In many domains, accelerators---such as graphic processing units (GPUs) and field programmable gate arrays (FPGAs)---provide a significantly higher performance than general-purpose processors and at a much lower power. Accelerator-rich architectures are thus much more energy-efficient and are becoming mainstream.
This dissertation investigates two important keys to the performance and power efficiency of accelerator-rich architectures---resource and data management. Three broad classes of accelerator-rich architectures are considered: chip-level accelerator-rich architectures such as systems-on-chips(SoC), node-level accelerator-rich architectures, and cluster-level accelerator-rich architectures.
We first study SoC resource management for a broader class of streaming applications. On accelerator-rich SoCs, where multiple computation kernels space-share a single chip, we target the exploration of tradeoffs of on-chip resources and system performance, and find the best combination of accelerator implementations and data communication channel implementations to realize the application functionality.

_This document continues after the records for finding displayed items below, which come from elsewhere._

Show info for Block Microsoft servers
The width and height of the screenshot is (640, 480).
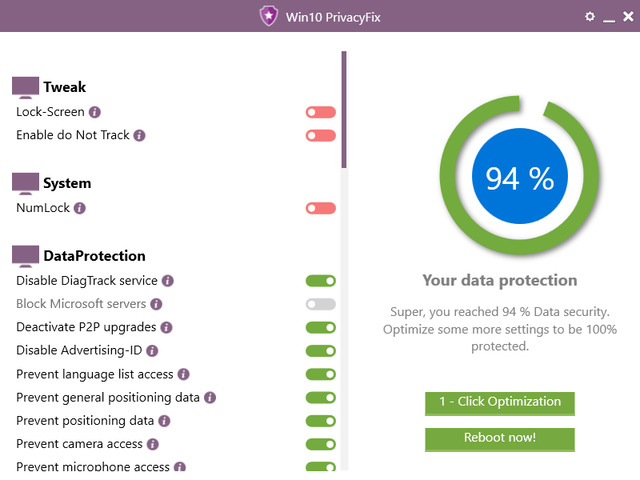(156, 304)
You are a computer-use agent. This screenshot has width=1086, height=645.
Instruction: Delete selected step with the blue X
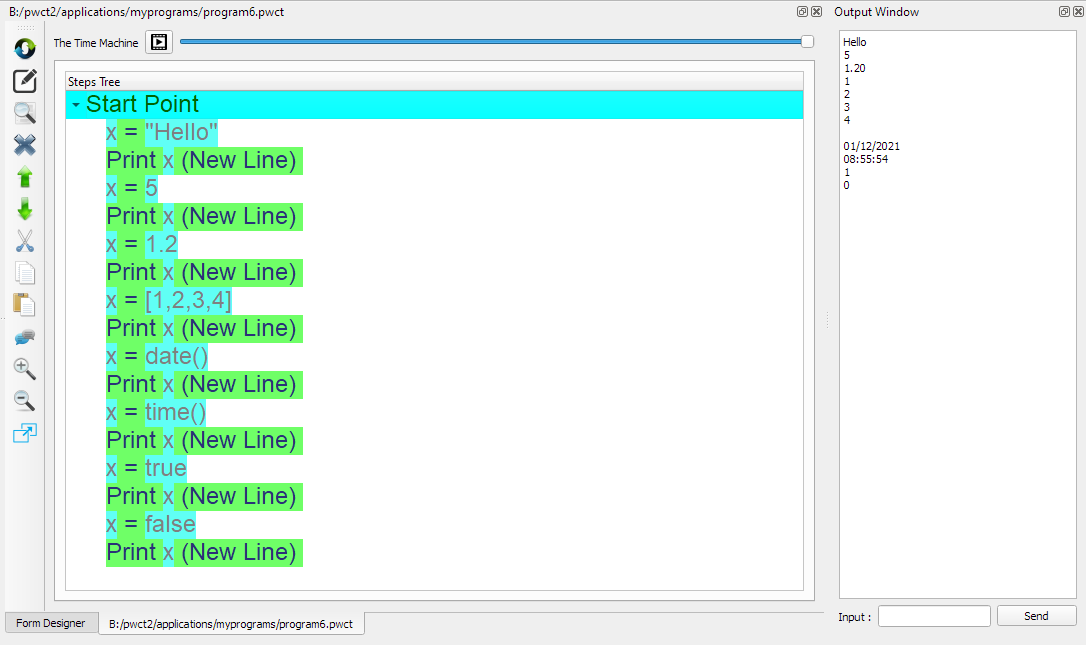24,145
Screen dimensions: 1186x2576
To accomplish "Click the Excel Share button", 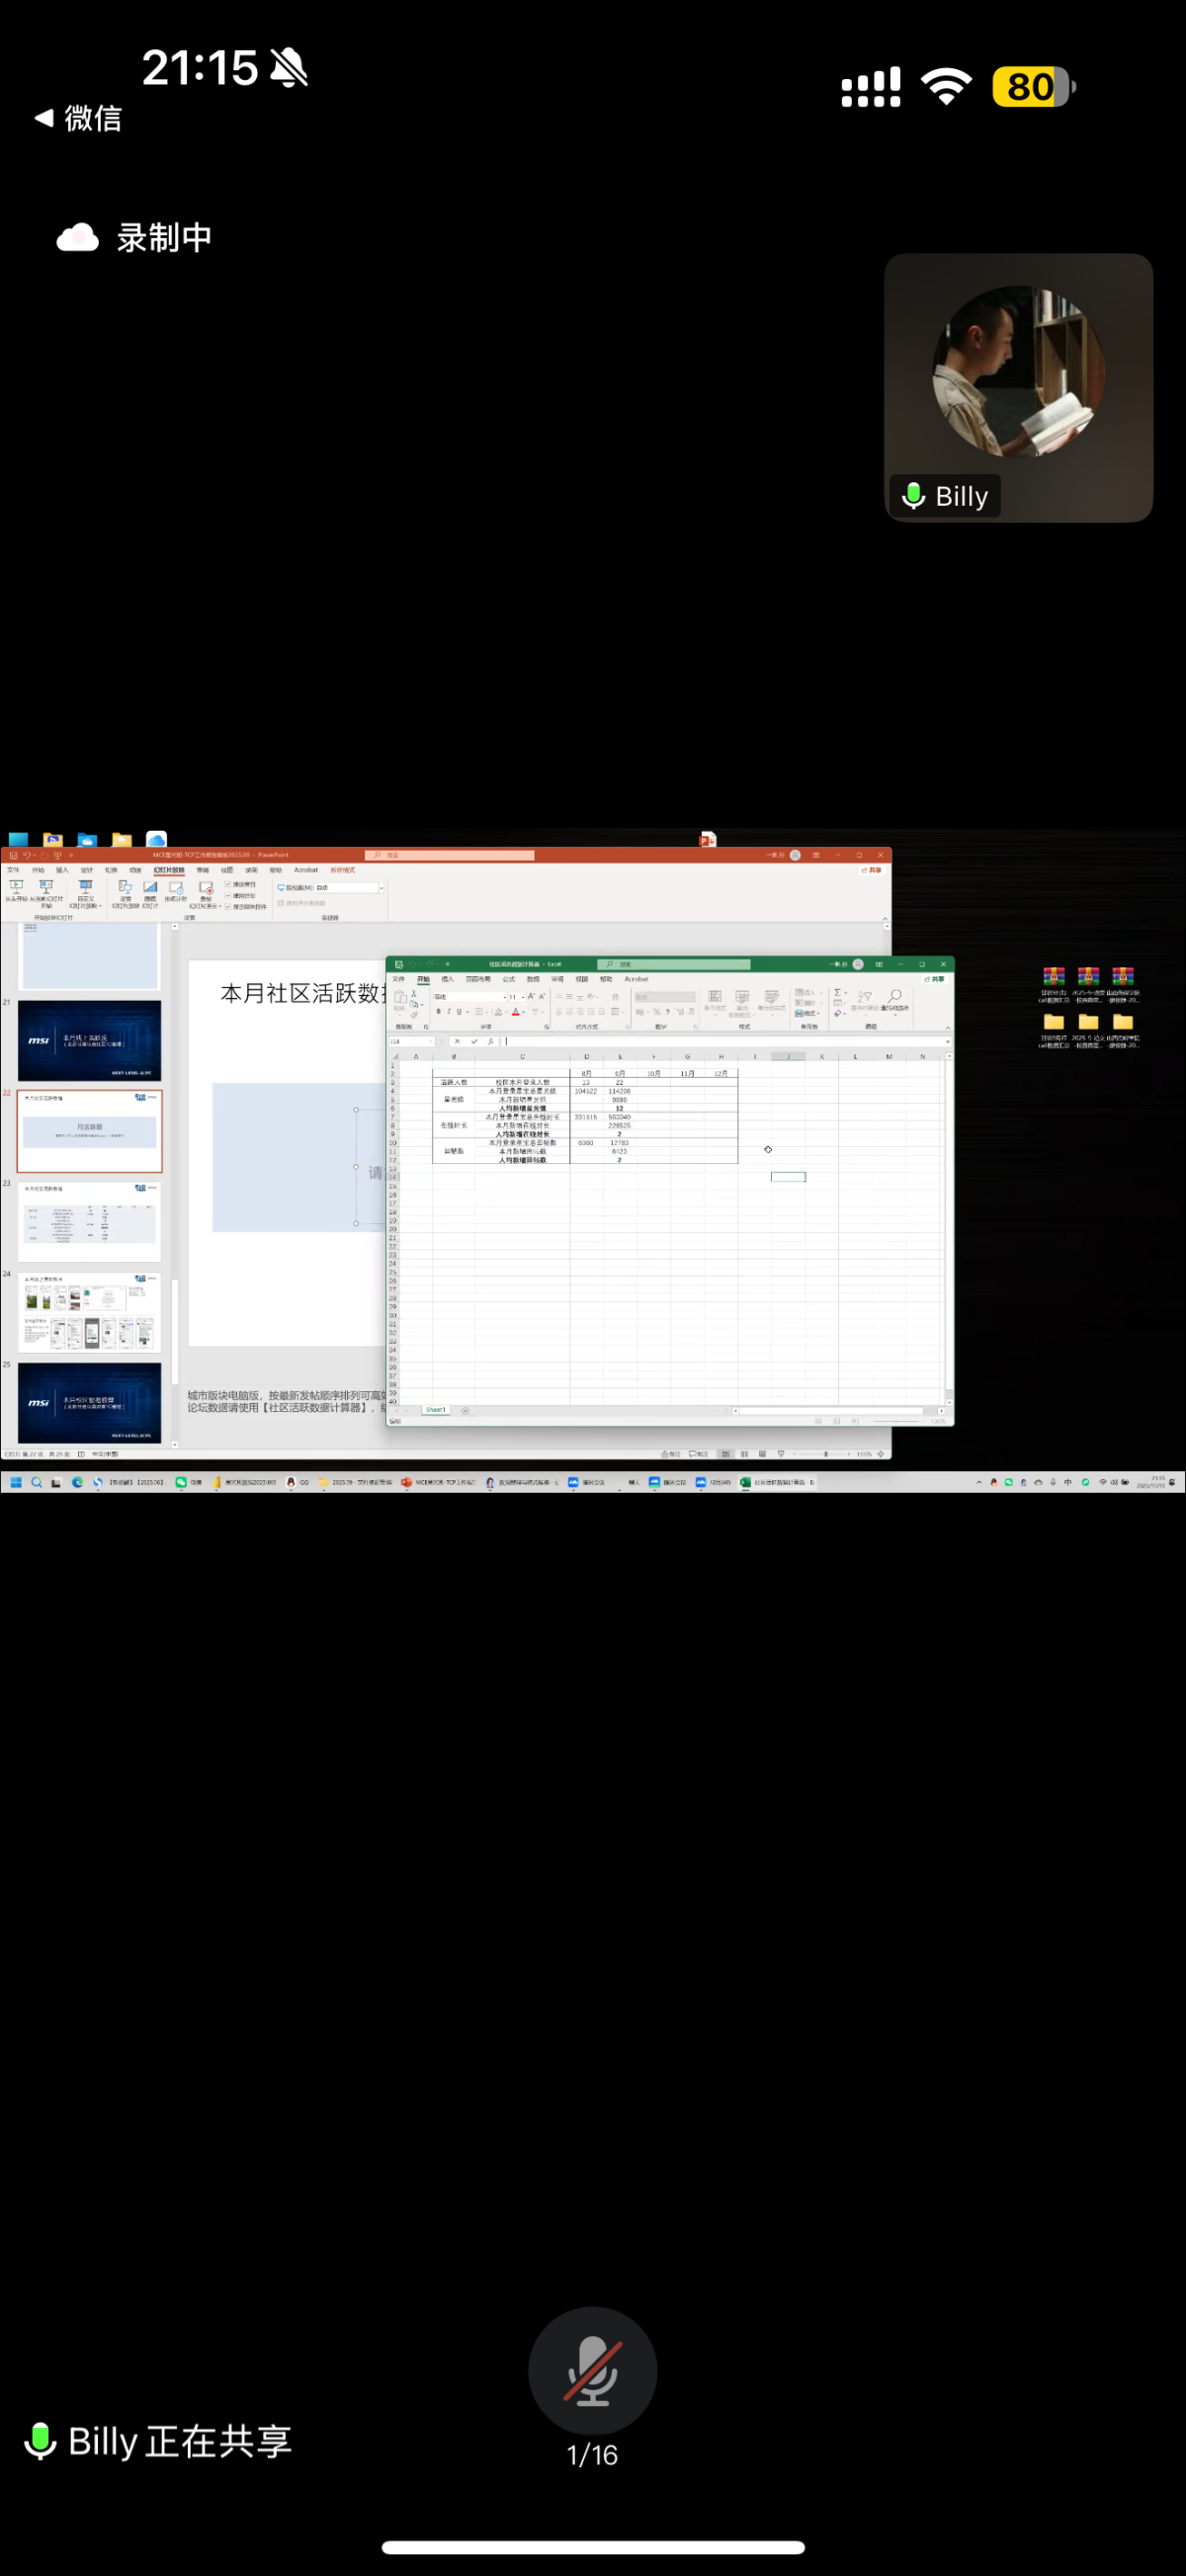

We continue our study of node-level accelerator-rich architectures where we consider orchestrating two kinds of computation resources, CPU and accelerator, in the PCIe-integrated CPU-accelerator platform and explore the CPU-FPGA collaboration approach to improve application performance.
Then we study the resource allocation problem on accelerator-rich clusters, where accelerators are time-shared among multiple tenants. Unlike traditional cluster resource management, we propose to consider accelerators as the first-class citizen in the cluster resource pool, and develop an accelerator-centric resource scheduling policy to enable fine-grained accelerator sharing among multiple tenants.
Finally, we investigate data shuffling on accelerator-rich clusters and evaluate the possibility of using accelerators during data shuffling. We find that although data shuffling involves a large amount of computation, using accelerators does not necessarily improve system performance due to the data serialization and deserialization overhead introduced by accelerators.